▶ **Instructions to follow**: What follows is a set of records; give them all back exactly.

▶ **Data in this exercise**:
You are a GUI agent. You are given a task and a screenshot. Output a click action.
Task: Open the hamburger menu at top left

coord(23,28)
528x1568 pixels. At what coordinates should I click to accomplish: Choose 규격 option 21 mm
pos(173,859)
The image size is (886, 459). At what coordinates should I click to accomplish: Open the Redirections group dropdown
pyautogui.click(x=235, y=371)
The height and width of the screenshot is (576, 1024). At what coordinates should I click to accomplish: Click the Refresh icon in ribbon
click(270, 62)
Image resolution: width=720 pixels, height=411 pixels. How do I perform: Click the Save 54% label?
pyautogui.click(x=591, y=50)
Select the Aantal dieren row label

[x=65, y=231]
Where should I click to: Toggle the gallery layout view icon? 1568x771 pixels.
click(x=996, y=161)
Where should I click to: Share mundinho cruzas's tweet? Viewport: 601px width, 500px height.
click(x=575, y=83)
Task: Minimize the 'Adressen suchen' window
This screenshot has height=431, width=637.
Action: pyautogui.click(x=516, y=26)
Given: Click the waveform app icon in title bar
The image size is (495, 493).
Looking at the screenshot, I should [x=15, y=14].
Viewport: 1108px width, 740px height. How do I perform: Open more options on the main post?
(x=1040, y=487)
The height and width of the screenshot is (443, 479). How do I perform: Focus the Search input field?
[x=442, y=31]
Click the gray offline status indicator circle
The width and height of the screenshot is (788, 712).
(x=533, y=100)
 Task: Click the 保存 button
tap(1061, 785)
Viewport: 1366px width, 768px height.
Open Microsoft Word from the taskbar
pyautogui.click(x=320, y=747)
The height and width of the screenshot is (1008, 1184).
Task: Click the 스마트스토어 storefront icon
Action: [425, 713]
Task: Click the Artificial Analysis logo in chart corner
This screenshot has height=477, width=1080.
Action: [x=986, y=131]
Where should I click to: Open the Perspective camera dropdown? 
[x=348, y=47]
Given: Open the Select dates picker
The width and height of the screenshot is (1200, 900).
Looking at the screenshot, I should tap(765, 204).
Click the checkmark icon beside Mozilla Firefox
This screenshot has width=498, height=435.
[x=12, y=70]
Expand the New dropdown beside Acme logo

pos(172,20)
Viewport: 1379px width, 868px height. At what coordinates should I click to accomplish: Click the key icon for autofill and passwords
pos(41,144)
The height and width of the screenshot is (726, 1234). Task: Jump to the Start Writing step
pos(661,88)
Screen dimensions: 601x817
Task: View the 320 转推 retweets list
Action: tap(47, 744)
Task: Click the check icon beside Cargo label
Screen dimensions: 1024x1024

▶ **Written response**:
You are a GUI agent. You are given a task and a screenshot. Output a click action.
Task: Open the hamburger menu at top left

coord(23,28)
528x1568 pixels. At what coordinates should I click to accomplish: Choose 규격 option 21 mm
pos(173,859)
The image size is (886, 459). At what coordinates should I click to accomplish: Open the Redirections group dropdown
pyautogui.click(x=235, y=371)
The height and width of the screenshot is (576, 1024). At what coordinates should I click to accomplish: Click the Refresh icon in ribbon
click(270, 62)
Image resolution: width=720 pixels, height=411 pixels. How do I perform: Click the Save 54% label?
pyautogui.click(x=591, y=50)
Select the Aantal dieren row label

[x=65, y=231]
Where should I click to: Toggle the gallery layout view icon? 1568x771 pixels.
click(x=996, y=161)
Where should I click to: Share mundinho cruzas's tweet? Viewport: 601px width, 500px height.
click(x=575, y=83)
Task: Minimize the 'Adressen suchen' window
This screenshot has height=431, width=637.
Action: pyautogui.click(x=516, y=26)
Given: Click the waveform app icon in title bar
The image size is (495, 493).
Looking at the screenshot, I should [x=15, y=14].
Viewport: 1108px width, 740px height. How do I perform: Open more options on the main post?
(x=1040, y=487)
The height and width of the screenshot is (443, 479). How do I perform: Focus the Search input field?
[x=442, y=31]
Click the gray offline status indicator circle
The width and height of the screenshot is (788, 712).
(x=533, y=100)
 Task: Click the 保存 button
tap(1061, 785)
Viewport: 1366px width, 768px height.
Open Microsoft Word from the taskbar
pyautogui.click(x=320, y=747)
The height and width of the screenshot is (1008, 1184).
Task: Click the 스마트스토어 storefront icon
Action: [425, 713]
Task: Click the Artificial Analysis logo in chart corner
This screenshot has height=477, width=1080.
Action: [x=986, y=131]
Where should I click to: Open the Perspective camera dropdown? 
[x=348, y=47]
Given: Open the Select dates picker
The width and height of the screenshot is (1200, 900).
Looking at the screenshot, I should tap(765, 204).
Click the checkmark icon beside Mozilla Firefox
This screenshot has width=498, height=435.
[x=12, y=70]
Expand the New dropdown beside Acme logo

pos(172,20)
Viewport: 1379px width, 868px height. At what coordinates should I click to accomplish: Click the key icon for autofill and passwords
pos(41,144)
The height and width of the screenshot is (726, 1234). Task: Jump to the Start Writing step
pos(661,88)
Screen dimensions: 601x817
Task: View the 320 转推 retweets list
Action: tap(47, 744)
Task: Click the check icon beside Cargo label
Screen dimensions: 1024x1024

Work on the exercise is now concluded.